Storms at the Festival



There is nothing like tent camping to make a person hate storms. From the comfort of a home or even a trailer, storms can look like a lot of fun. The sudden fireworks-burst of lightning and the concussive boom of thunder. A powerful display of God, nature, the helplessness of mankind.

There are three instances that come to mind when I think of storms at Cornerstone Festival.

One was just after midnight. We were just settling down to go to sleep when Sally Watkins came by. Her meager flashlight bounced off the sides of the tent like a meandering firefly. From inside I heard her going from tent to tent warning occupants that the police had informed them that a powerful storm was coming. I didn’t know whether to be thankful or freak out. There was actually nowhere to take cover. So all I could do to prepare was stay awake and listen for distant thunder moving closer. I’d seam-sealed and laid down a ground cloth. I’d even taken the pre-caution of setting up beneath the wide canopy of a tree in order to keep off the sun and rain. An updraft billowed the sides of the tent. I could hear wind shrieking through the tree top, violently shaking branches above us. Then one snapped. Even in total darkness I knew what had happened. It hit the tent with force and slit the rainfly as well as the tent roof before bouncing off onto the ground, as if it’d hit a trampoline. It was only later in the morning light I saw how lucky we’d been.

The second storm also happened at night. The fest had just finished up and thankfully we’d been spared storms and excessive rain. We’d certainly seen years of mud fest. So this storm wasn’t exactly viewed with fear or trepidation. In fact now that nothing could get ruined or interrupted, rain was welcomed; it might settle the dust, cool the earth, and help the grounds to recover. We watched at lightning in the far distance came closer and closer. It was like waiting for a train down the tracks to come and sweep by. From across the ground, under the arc of a street light I could make out a curtain of rain let down, a gauzy veil dancing, racing toward us. We took off running, as if we could out run Mother Nature, time, fate, as if we could escape our destiny. We ran hurtling our bodies, turning over our legs as fast as we could into the darkness.

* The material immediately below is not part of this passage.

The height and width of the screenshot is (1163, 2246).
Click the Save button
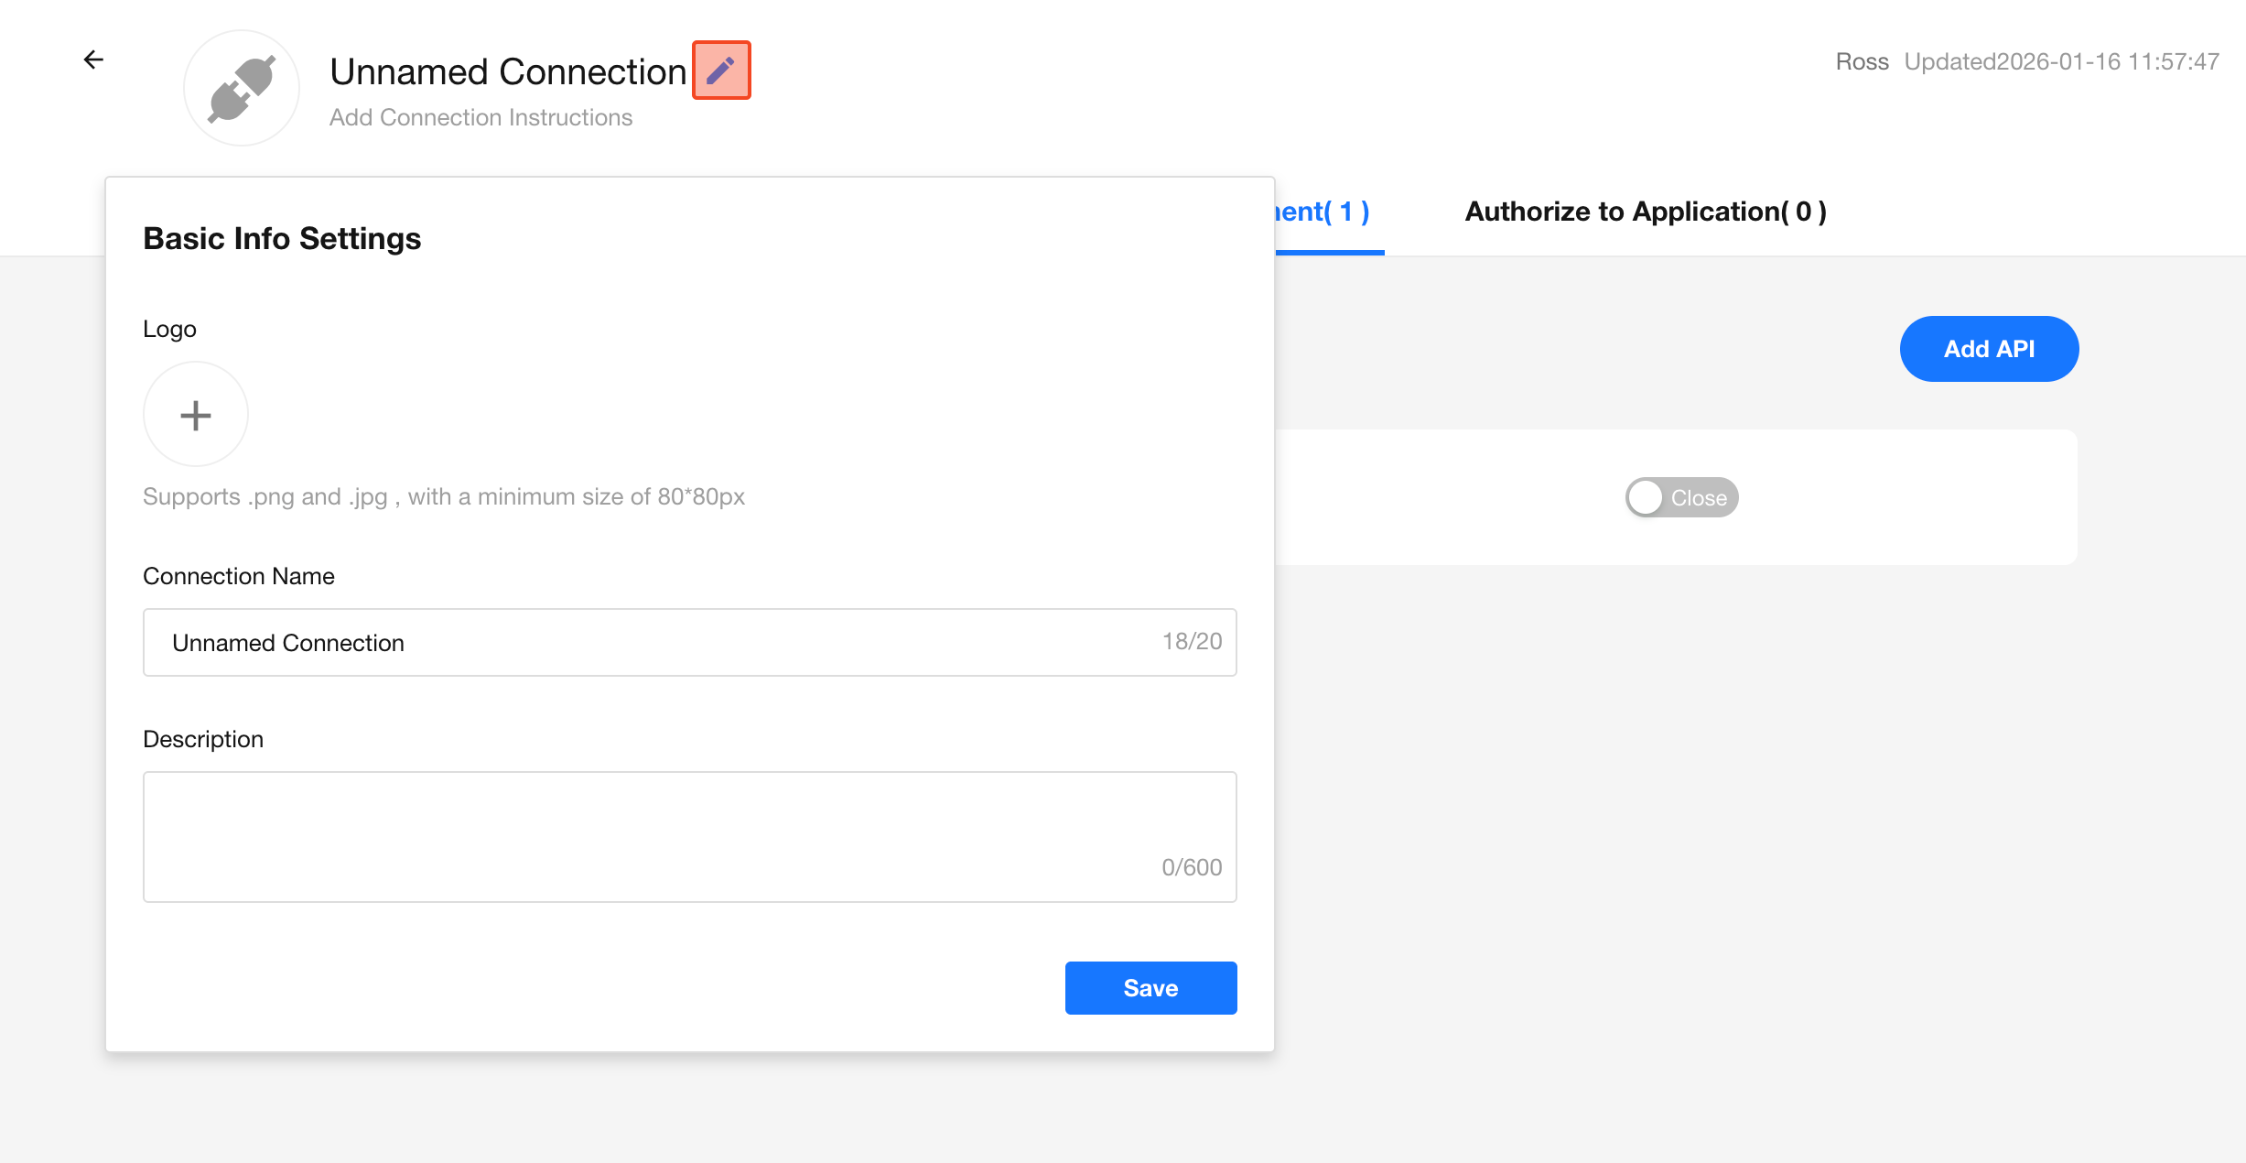click(1150, 988)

The third storm was the worst, still brings back bad memories. It was the kind of day that went from perfect to terrifying in an instant. We’d been working all day in the exhibition tent where it can be stifling hot under the canvas. The side shad been rolled up to create air flow. Anyway, it was almost time to break for dinner when in the southwest corner of the horizon a cloud appeared. I went over to the pump to clean up and then into my tent to change. I’d come out early and the rest of my family was due to arrive later in the evening by car. Through the tent walls I overheard a kid, my neighbor’s kid asking his dad what they’d do if a tornado came. I didn’t want to burst his bubble, but 1) what could they do, any of us in the face of a twister, and 2) who said anything about a tornado? Yet I turned on a radio and tried to tune in a local station. All I could get was chatter about taking cover. If in a trailer get to a permanent structure immediately. And, I thought, what if you are in a tent and the only stable structure nearby is a trailer? I was screwed either way. The block toilets a mile away were the only permanent structure on the grounds. But, again, who said that a tornado was on its way?

Then the radio announcer delivered in monotones as if reading cables from the Weather Service—life threatening conditions, danger is imminent, take cover, cell approaching Fulton/McDonough County area. The festival straddled that very county line. Emergency services could never untangle who to send because we were half in and half out of both jurisdictions.

I opened the tent fly and saw several other tents not staked down roll down toward the lake. I thought I saw the exhibition hall tent and then I could see it any longer. A powerful wind was coming. I zipped up and lay flat on the air mattress as if it were a life raft. The updraft was significant, in fact it wasn’t as much as an updraft as a river, current of air lifting me and the tent and air mattress to which I clung. It only took a second but in that moment I knew I was going to die. The likelihood of multiple fatalities was impressed upon me in an instant. That I might be one of them seemed sure. I breathed out prayers for me, my family, all of my friends. It’s all I had time for. And hung on.

Time ticked by, slowly, until I came to a point where I thought, maybe, just maybe I might live after all. It passed much more quickly than I imagined, the storm was over. I once again undid the tent flaps and stared out. Like the lone living creature after the apocalypse, I emerged into a wet world raked by winds and swept clean. The huge exhibition tent was gone—as were most of the neighboring tents. A few trees were down. The trailers were unscathed.

Slowly other survivors appeared and together we started to pick up the pieces, save merchandise blown to smithereens or into puddles in the fields. We worked way into the night sorting and cleaning and talking through our fears.